Hun Many also said Asean members should work together with the resources they have to turn the trade tensions between the two superpowers into opportunities for the region.
"It is the elephant in the room in which we cannot deny, that perhaps Asean may one day have to choose between the US and China," he told around attendees of the Bangkok Post International Forum 2018, held at Centara Grand at CentralWorld with the theme of "Asian Transformation: The Changing Landscape" on Wednesday.
"This is something that needs to be considered as it is a part of the changing geopolitical environment in this increasingly polarised world."

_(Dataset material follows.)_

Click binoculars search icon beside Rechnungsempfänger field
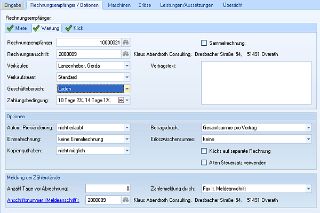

His comment came days after his father, Cambodian Prime Minister Hun Sen, said there would never be a foreign military base in his country, after it was reported that China had lobbied Cambodia for a naval base in the southwest province of Koh Kong.
China has been investing heavily in Cambodia in recent years through its Belt and Road Initiative. It has also increased its support for Cambodia's armed forces, with Beijing pledging US$100 million (3.3 billion baht) in military aid to the kingdom in June, just before the election that Hun Sen won by a landslide in July.
Hun Many also said that the region should watch out for the expansion of the trade war between US and China, which could "pressure" individual Asean states or even the whole association to choose sides.
"Asean needs to work together for our own sake," he said. "We have to focus primarily on strengthening the Asean Economic Community while addressing all the challenges [posed by the trade war] and turning it into opportunities."
Maybank's Kim Eng Research revealed in October that Southeast Asia is currently experiencing a boom in foreign direct investments, as the intensifying trade war prompts companies to shift their production bases away from China to the region.
About one-third of more than 430 American companies in China are considering moving their production sites, Bloomberg also reported.
"In the same manner as Indonesia's president [Joko Widodo], who quoted The Avengers in one of his speeches, I would like to also share a quote from the Dark Knight -- 'do best with what you have'," he added.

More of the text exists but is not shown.